Youth Cancer

Oropharyngeal Cancer

The oropharynx is the part of the throat that is directly behind the mouth. Its main functions are speaking and swallowing. The most common type of oropharyngeal cancer is squamous cell carcinoma.


What causes oropharyngeal Cancer?

There are some risk factors associated with oropharyngeal cancer:

  • Smoking
  • Drinking alcohol
  • Human Papilloma Virus (HPV)


What are the symptoms?

The most common symptoms of oropharyngeal cancer are:

  • Painless swelling or lump in the upper neck
  • Sore throat that persists
  • Bad breath (halitosis)
  • Changes in speech (i.e. slurring or inability to form words like before)
  • Weight loss
  • Difficulty in swallowing
  • Earache that persists

TIP: If you have any of these symptoms you should have them checked by your doctor - but remember, they are common to many illnesses other than oropharyngeal cancer.


How is it diagnosed?

After visiting a GP a referral will probably be made to a hospital for some tests. These may include:

  • Nasendoscope: A thin flexible tube with a light at the end is passed into a nostril to get a better view of the back of the mouth and throat. A piece of affected tissue will be removed and then examined under a microscope (biopsy).
  • Bone scan
  • MRI
  • CT scan

If the results of the test show the presence of cancer, then a referral to a doctor who specialises in its treatment will occur.


How is it treated?

A team of doctors and other staff at the hospital will plan treatment. It will depend on the size of the tumour and where it is. Treatment may be undertaken by an oncologist (a doctor who specialises in treating cancer with chemotherapy) and a radiologist (a doctor who specialises in treating cancer with radiation).

Treatment may involve:

  • Radiotherapy
  • Chemotherapy
  • Surgery
  • Monoclonal antibodies


Surgery for oropharyngeal cancer

The aim of surgery is to remove the tumour along with a margin of clear tissue.

Oropharyngeal cancer can spread to the neck’s lymph nodes. Usually the nodes are removed (neck dissection) even without them being affected as this reduces the chance of the cancer returning.

The extent of surgery depends on the spread of the tumour.
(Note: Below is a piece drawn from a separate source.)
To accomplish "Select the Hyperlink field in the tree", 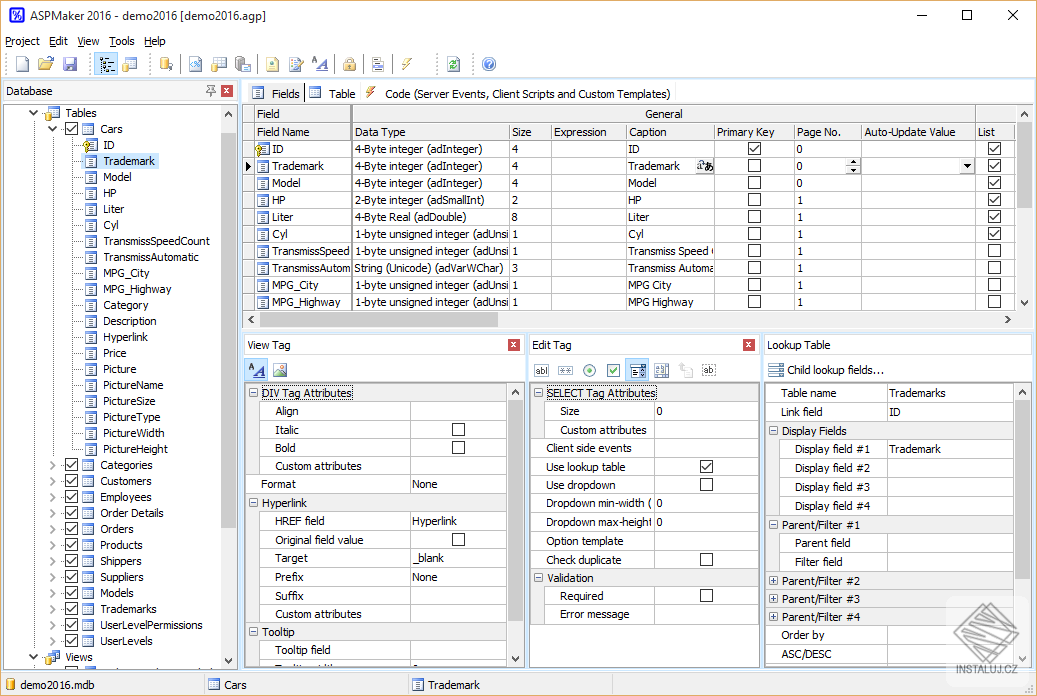I will click(x=125, y=337).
For more information go to our surgery fact sheet.


Radiotherapy for oropharyngeal cancer

Radiotherapy may be used alone, as well as post operative treatment (adjuvant chemotherapy). It’s aims are to shrink and/or destroy small cancerous areas not be removed in surgery.

It can be administered from outside the body  (external beam radiotherapy) or by implanting radioactive material into the tumour (internal radiotherapy or brachytherapy).

For more information go to our radiotherapy fact sheet.


Chemotherapy for oropharyngeal cancer

Chemotherapy may be given at the same time as radiotherapy (chemo-radiotherapy), or after surgery to kill any remaining cancer cells and stop them from spreading (adjuvant chemotherapy).

For more information go to our chemotherapy fact sheet.


Monoclonal antibodies for oropharyngeal cancer

Monoclonal antibodies are drugs that attach themselves to proteins (receptors) found in particular cancers, stopping the cancer cells from growing by locking onto these receptors. This makes the cancer cells more sensitive to the effects of radiotherapy and chemotherapy.